What's more, seldom would we read about the work of "our" members of Parliament in the local or regional media. One notable exception occurs when parliamentarians invite members of their constituency to Parliament to experience firsthand how it works.

If Parliament cannot reach its electorate, then it should let more of the electorate reach their representatives on site.

Lacking diversity

Another assumption is that any Parliament can only operate as long as it truly reflects society and its diverse members. And a European Parliament, for that matter, and if it has any long-lasting validity, should aim at being a representative of Europe in the sense of promoting inclusion instead "singling out the other."

This brings us to the topic of Turkey's EU membership – setting aside the two technical and logistical shortcomings mentioned above for the moment. Europe may not lack diversity per se but without a proud nation of another faith becoming a proactive member, as was promised to Turkey for decades in a row, change seems unlikely to ever happen within the Parliament. And if change is not promoted from a supposedly transnational, multicultural institution, how can we expect our citizens to go for it? The European Parliament should be leading Turkey's EU accession, not putting up one roadblock after the other.

Because if a leading European institution such as the European Parliament pulls back the mental drawbridges and keeps Turkey and Turkish democracy out, people on the ground could be forgiven for thinking that xenophobia has become acceptable; why not do the same in our streets, schools and workplaces?
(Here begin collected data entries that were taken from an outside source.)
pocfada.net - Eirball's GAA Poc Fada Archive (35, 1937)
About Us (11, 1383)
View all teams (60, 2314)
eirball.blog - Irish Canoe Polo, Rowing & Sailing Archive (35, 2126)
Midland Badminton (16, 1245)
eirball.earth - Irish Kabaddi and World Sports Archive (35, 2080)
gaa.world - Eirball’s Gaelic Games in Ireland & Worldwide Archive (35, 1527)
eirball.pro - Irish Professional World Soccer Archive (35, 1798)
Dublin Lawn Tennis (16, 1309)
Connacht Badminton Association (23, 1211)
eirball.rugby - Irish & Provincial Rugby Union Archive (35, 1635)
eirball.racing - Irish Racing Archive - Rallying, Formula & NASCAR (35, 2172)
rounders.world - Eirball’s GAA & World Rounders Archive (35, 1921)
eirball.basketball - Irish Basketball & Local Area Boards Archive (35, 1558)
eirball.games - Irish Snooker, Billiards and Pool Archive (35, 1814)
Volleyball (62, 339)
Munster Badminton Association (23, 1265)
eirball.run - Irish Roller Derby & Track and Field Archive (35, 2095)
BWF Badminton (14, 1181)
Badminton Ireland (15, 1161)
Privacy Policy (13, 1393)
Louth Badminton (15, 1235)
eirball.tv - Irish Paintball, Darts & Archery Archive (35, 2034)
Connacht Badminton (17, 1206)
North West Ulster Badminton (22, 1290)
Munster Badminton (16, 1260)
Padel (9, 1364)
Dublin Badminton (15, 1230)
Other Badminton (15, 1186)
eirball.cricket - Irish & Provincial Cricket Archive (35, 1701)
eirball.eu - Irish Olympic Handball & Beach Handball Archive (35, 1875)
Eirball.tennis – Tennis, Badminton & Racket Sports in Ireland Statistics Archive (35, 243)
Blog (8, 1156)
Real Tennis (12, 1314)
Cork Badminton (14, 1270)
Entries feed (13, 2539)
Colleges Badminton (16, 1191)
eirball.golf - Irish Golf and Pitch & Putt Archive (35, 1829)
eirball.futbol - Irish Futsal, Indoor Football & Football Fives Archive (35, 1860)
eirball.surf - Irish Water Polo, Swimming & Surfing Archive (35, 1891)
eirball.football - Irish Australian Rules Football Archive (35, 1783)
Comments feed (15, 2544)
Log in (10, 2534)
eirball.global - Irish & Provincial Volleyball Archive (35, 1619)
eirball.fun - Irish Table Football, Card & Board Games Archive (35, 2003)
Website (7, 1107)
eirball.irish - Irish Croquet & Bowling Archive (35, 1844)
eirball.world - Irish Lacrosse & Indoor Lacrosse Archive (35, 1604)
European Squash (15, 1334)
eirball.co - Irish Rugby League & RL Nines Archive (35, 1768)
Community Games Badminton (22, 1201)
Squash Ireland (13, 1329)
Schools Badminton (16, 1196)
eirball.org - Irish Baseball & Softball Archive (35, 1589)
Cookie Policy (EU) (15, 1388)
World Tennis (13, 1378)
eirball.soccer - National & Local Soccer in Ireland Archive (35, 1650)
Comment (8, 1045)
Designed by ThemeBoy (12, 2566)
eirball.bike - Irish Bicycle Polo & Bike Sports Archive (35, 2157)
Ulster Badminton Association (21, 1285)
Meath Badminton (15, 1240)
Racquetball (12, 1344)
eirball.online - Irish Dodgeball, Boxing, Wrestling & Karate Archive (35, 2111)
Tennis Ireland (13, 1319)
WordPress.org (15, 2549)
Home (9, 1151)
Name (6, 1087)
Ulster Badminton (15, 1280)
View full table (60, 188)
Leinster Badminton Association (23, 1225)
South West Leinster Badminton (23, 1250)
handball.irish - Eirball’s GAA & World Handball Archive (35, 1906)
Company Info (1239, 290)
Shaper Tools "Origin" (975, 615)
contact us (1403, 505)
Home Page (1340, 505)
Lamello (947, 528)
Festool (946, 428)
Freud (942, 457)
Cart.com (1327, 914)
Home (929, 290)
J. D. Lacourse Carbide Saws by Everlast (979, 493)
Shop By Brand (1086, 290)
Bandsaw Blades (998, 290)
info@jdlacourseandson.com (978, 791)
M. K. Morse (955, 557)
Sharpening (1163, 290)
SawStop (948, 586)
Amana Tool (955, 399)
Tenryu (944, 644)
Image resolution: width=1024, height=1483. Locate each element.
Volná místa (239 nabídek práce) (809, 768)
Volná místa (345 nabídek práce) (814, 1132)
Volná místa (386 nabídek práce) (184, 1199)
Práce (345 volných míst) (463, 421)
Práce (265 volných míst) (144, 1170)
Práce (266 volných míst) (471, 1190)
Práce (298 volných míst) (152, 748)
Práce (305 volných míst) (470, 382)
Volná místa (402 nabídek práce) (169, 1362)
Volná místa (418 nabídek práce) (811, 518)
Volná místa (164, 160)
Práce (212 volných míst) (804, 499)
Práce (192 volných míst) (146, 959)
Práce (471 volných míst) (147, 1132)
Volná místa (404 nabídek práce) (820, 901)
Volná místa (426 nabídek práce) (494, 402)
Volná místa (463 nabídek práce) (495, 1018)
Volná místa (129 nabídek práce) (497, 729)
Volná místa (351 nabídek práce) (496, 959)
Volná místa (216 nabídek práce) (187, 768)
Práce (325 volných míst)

Could there be a link between rising Islamophobia in so many parts of Europe because the European Parliament has either deliberately or involuntarily forgotten to stem that tide from where it begins? Parliamentarians have become democratic role models not only on paper but in day-to-day reality.

Location, transparency and diversity: just three issues picked from a much longer list to make a point for the sake of clarity. On May 27, we will know whether the European electorate continues to be dissatisfied with the work of their parliamentarians or whether it actually wants the Parliament to take a much more proactive role. The former occurs should voter turnout continue to decline further; the latter if it increases by more than 10 percentage points.

In the past, academics often lamented the democratic deficit inherent in the European Parliament; with much more power and influence today, this is almost off the table. What remains on the table, however, is how to convince the European public about its legitimate role in promoting inclusion and diversity on all fronts – unless of course these topics are no longer in fashion among European lawmakers.